══ Texto elegido ══

Sabes que te hallas en un lugar único, como el Tesoro de Petra, el Taj Mahal o el Machu Picchu, por poner ejemplos vividos. El Panteón de Roma embriaga con una sensación especial, y no únicamente por combinar las dos grandes almas que marcan la ciudad: su pasado conquistador y su carácter de baluarte del catolicismo. El Panteón de Agripa, construido en esa legendaria etapa y consolidado desde hace siglos como uno de los grandes templos del cristianismo, sorprende, remueve y abstrae.
Las ornamentadas tumbas de Vittorio Emanuele II y Umberto I, junto a su esposa, Margarita de Saboya, atraen la mirada por su grandiosidad, mientras que la más modesta de Raphael lo hace por la dimensión del artista y porque, inusualmente, alguien procedente del mundo del arte tenga un espacio de descanso sempiterno en un templo tan emblemático.
El impresionante altar del Panteón de Roma

Las figuras esqueléticas que decoran la mesa del altar conmueven por su descarnada exhibición de la fugacidad de la existencia terrenal, al igual que lo hace la silueta del Jesús crucificado en el atril. Sin presenciarlo en directo, impacta ver en pequeñas pantallas laterales imágenes de la lluvia de pétalos en
Pentecostés desde el archiconocido y sorprendente óculo. O tratar de calcular cómo es capaz de drenar con rapidez el agua que por él penetra, esta vez de la lluvia real, la hídrica.

═══
══ Datos sacados ══

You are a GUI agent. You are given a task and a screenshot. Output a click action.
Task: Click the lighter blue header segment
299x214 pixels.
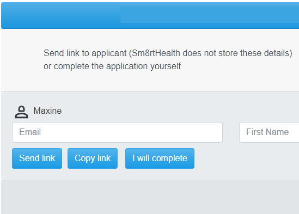[x=210, y=15]
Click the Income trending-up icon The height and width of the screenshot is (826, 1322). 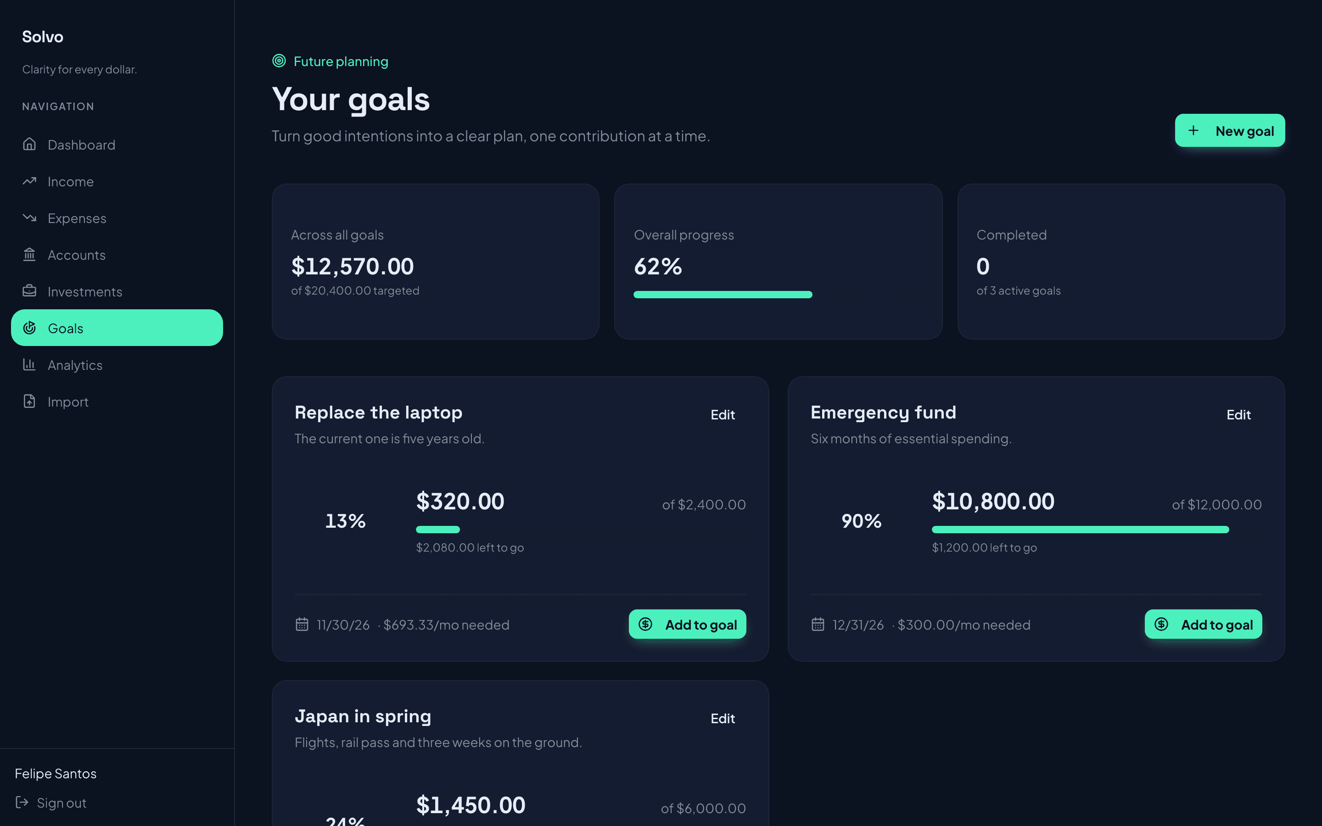click(29, 181)
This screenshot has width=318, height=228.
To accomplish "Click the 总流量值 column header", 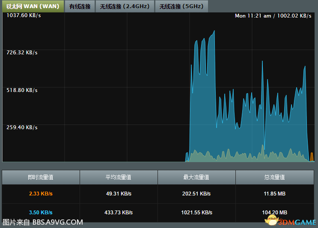I will click(x=274, y=177).
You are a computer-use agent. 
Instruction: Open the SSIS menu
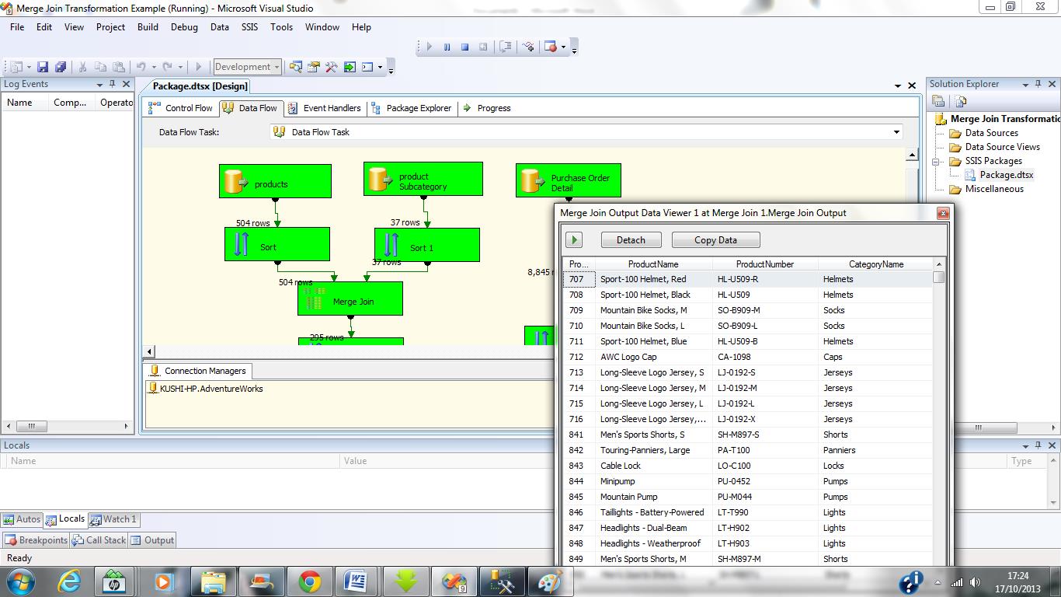(x=249, y=26)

═══

Qué hacer:
Contesta estas preguntas sobre el texto del Panteón de Roma:
(a) ¿De quiénes son las tumbas que atraen la mirada por su grandiosidad?
(b) ¿Qué figuras decoran la mesa del altar?
(c) ¿Desde dónde cae la lluvia de pétalos en Pentecostés?
Para responder, usa solo lo que dice el texto.

Tu respuesta:
(a) De Vittorio Emanuele II y de Umberto I, junto a su esposa, Margarita de Saboya.
(b) Figuras esqueléticas.
(c) Desde el óculo.